C wanted to go and see Shakespeare‘s “A Winter’s Tale” at The
Theatre Royal, and of course I agreed to go with her. I have, in the past,
actually enjoyed one or two Shakespeare plays (I think) so I decided give it a go.
How open I am to new experiences, even at this ripe old age!
On the other hand I haven’t got to the age of 61 without
learning something about what I am likely to enjoy and what I’m likely to find
tedious. And god was this tedious! I really
should, by now, have more sense than to put myself through 3 hours 10 minutes
of Shakespeare! It was like the cello concert we had to attend in the fifth form followed by several West Bridgford School concerts I attended as a parent followed by a very long Holy Communion service.

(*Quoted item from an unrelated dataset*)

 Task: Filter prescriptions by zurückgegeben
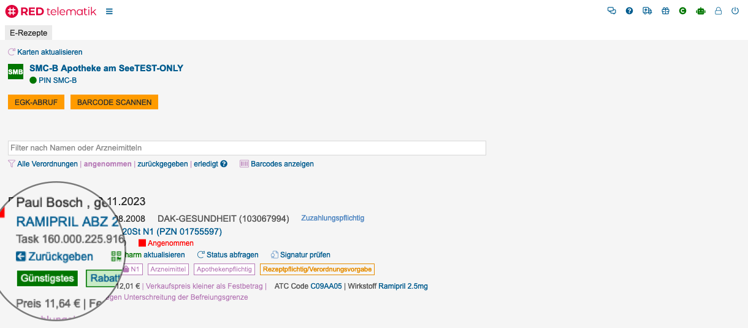(x=162, y=164)
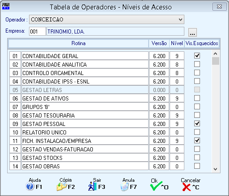
Task: Click the Empresa code field 001
Action: pos(37,31)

It takes some 15 minutes to get your ear tuned to the
anachronistic language. Then you wonder why you bothered since Mr S seems to
work on the maxim of ‘why use 2 sentences when 202 will do?’ (In fact it now abundantly clear to me that the main reason he invented so many new English words and phrases was that he'd used up all the existing ones in Act 1.) The play started
prompt at 7:30 and it took until nearly 9 pm for the king to alienate his best
friend and his adviser, banish his baby daughter, see off his wife and son, and
realise he’d been a total twat. All of which could have been achieved in 15-20
minutes with judicious editing.
In fact I looked at my watch at 8:55 and decided that
perhaps there wasn’t going to be an interval, so long had the first half
dragged on. But no, the lights went up and the curtain came down. At this point
C and I discussed whether the outcome was going to be Redemption or Downfall. I
predicted that the lost daughter was going to marry ex-friend’s son.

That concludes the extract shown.